Archaeologists Dig Up 5th Century Murder Mystery at ‘Swedish Pompeii’

Daily Stormer
October 5, 2013

Swedish archaeologists have uncovered an intriguing mystery on an island that is being compared to Italy’s Pompeii.

From NBC:

“It’s more of a frozen moment than you normally see in archaeology,” said Helene Wilhelmson, a researcher who specializes in the study of bones at Sweden’s Lund University. “It’s like Pompeii: Something terrible happened, and everything just stopped.”

Five bodies already have been unearthed amid the ruins of one of the settlement’s houses on the island of Öland, just off the Swedish coast. In a news release, Lund University said more human bones have been identified in other parts of the fort, suggesting there may be scores or hundreds of bodies yet to be dug out.

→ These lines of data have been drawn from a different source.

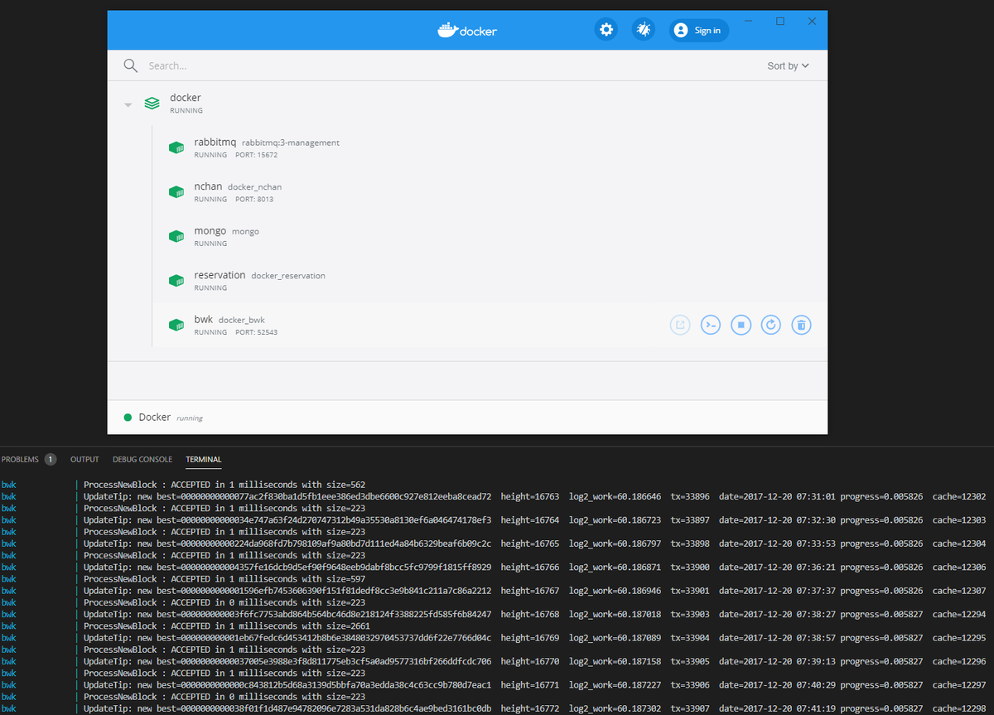Open the DEBUG CONSOLE tab
Image resolution: width=994 pixels, height=715 pixels.
click(x=142, y=459)
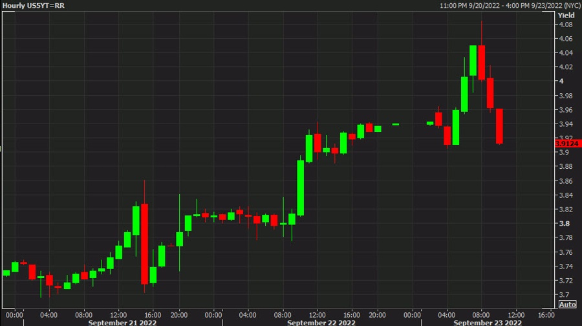Click the 4 label on yield axis
This screenshot has width=582, height=326.
(561, 82)
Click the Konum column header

“There are so many bodies, it must have been a very violent and well-organized raid,” Wilhelmson said.

She and her colleagues say the scene dates to what’s known as the Migration Period, when tribes moved out from Scandinavia and other areas of northern Europe to confront a Roman Empire in decline.

During this era, it was customary for Scandinavians to burn their dead, and very few uncremated remains have previously been recovered, the university said. Was no one left to light the funeral pyre on Öland?

Another puzzling fact is that archaeologists found gilded brooches that hadn’t been plundered by the attackers — and were still buried at the site 1,500 years later.